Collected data

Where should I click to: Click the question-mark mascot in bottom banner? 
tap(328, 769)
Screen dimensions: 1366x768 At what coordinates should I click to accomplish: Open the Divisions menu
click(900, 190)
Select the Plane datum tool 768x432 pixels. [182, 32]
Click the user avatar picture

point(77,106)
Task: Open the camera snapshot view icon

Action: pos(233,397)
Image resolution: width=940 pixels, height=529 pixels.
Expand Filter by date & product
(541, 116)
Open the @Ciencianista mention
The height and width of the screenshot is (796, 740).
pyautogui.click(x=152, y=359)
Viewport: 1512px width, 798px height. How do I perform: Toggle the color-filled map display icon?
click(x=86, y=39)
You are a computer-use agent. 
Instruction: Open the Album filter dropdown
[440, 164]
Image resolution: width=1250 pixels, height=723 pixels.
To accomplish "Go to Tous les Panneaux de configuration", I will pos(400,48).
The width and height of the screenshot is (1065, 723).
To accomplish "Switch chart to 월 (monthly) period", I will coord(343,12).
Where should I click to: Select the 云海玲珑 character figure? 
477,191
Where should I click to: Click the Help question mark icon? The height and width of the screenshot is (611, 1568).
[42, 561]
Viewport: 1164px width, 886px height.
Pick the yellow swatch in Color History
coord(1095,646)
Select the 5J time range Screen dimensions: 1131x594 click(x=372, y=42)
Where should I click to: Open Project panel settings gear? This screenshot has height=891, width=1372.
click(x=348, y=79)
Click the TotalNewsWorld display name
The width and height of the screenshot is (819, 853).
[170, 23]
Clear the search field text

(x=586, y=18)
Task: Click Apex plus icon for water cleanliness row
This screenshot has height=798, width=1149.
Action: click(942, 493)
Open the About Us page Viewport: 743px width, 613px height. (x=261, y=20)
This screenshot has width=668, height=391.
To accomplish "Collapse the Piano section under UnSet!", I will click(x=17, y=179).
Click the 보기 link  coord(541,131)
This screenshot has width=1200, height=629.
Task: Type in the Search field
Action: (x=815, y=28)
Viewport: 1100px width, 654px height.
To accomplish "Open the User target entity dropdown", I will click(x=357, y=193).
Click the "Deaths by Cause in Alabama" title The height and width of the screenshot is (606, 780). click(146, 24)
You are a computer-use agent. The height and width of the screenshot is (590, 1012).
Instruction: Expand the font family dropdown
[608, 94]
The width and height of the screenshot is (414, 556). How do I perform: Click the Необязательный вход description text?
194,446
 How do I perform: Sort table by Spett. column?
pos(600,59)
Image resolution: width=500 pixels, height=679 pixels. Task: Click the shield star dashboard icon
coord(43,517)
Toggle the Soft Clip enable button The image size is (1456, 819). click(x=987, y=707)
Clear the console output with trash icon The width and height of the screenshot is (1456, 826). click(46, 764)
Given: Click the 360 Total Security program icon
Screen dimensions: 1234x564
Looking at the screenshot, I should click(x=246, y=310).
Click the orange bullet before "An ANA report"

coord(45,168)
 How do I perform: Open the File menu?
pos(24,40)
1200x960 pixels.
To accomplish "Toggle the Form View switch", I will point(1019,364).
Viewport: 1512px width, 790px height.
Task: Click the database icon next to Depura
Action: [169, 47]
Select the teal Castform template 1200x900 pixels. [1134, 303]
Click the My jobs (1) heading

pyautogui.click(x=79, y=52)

### [Task requirements]
The entries above must be output exactly, with every line preserved.

### [Completed task]
Where should I click to: Click the question-mark mascot in bottom banner? 
tap(328, 769)
Screen dimensions: 1366x768 At what coordinates should I click to accomplish: Open the Divisions menu
click(900, 190)
Select the Plane datum tool 768x432 pixels. [182, 32]
Click the user avatar picture

point(77,106)
Task: Open the camera snapshot view icon

Action: pos(233,397)
Image resolution: width=940 pixels, height=529 pixels.
Expand Filter by date & product
(541, 116)
Open the @Ciencianista mention
The height and width of the screenshot is (796, 740).
pyautogui.click(x=152, y=359)
Viewport: 1512px width, 798px height. How do I perform: Toggle the color-filled map display icon?
click(x=86, y=39)
You are a computer-use agent. 
Instruction: Open the Album filter dropdown
[440, 164]
Image resolution: width=1250 pixels, height=723 pixels.
To accomplish "Go to Tous les Panneaux de configuration", I will pos(400,48).
The width and height of the screenshot is (1065, 723).
To accomplish "Switch chart to 월 (monthly) period", I will coord(343,12).
Where should I click to: Select the 云海玲珑 character figure? 
477,191
Where should I click to: Click the Help question mark icon? The height and width of the screenshot is (611, 1568).
[42, 561]
Viewport: 1164px width, 886px height.
Pick the yellow swatch in Color History
coord(1095,646)
Select the 5J time range Screen dimensions: 1131x594 click(x=372, y=42)
Where should I click to: Open Project panel settings gear? This screenshot has height=891, width=1372.
click(x=348, y=79)
Click the TotalNewsWorld display name
The width and height of the screenshot is (819, 853).
[170, 23]
Clear the search field text

(x=586, y=18)
Task: Click Apex plus icon for water cleanliness row
This screenshot has height=798, width=1149.
Action: click(942, 493)
Open the About Us page Viewport: 743px width, 613px height. (x=261, y=20)
This screenshot has width=668, height=391.
To accomplish "Collapse the Piano section under UnSet!", I will click(x=17, y=179).
Click the 보기 link  coord(541,131)
This screenshot has width=1200, height=629.
Task: Type in the Search field
Action: (x=815, y=28)
Viewport: 1100px width, 654px height.
To accomplish "Open the User target entity dropdown", I will click(x=357, y=193).
Click the "Deaths by Cause in Alabama" title The height and width of the screenshot is (606, 780). click(146, 24)
You are a computer-use agent. The height and width of the screenshot is (590, 1012).
Instruction: Expand the font family dropdown
[608, 94]
The width and height of the screenshot is (414, 556). How do I perform: Click the Необязательный вход description text?
194,446
 How do I perform: Sort table by Spett. column?
pos(600,59)
Image resolution: width=500 pixels, height=679 pixels. Task: Click the shield star dashboard icon
coord(43,517)
Toggle the Soft Clip enable button The image size is (1456, 819). click(x=987, y=707)
Clear the console output with trash icon The width and height of the screenshot is (1456, 826). click(46, 764)
Given: Click the 360 Total Security program icon
Screen dimensions: 1234x564
Looking at the screenshot, I should click(x=246, y=310).
Click the orange bullet before "An ANA report"

coord(45,168)
 How do I perform: Open the File menu?
pos(24,40)
1200x960 pixels.
To accomplish "Toggle the Form View switch", I will point(1019,364).
Viewport: 1512px width, 790px height.
Task: Click the database icon next to Depura
Action: [169, 47]
Select the teal Castform template 1200x900 pixels. [1134, 303]
Click the My jobs (1) heading

pyautogui.click(x=79, y=52)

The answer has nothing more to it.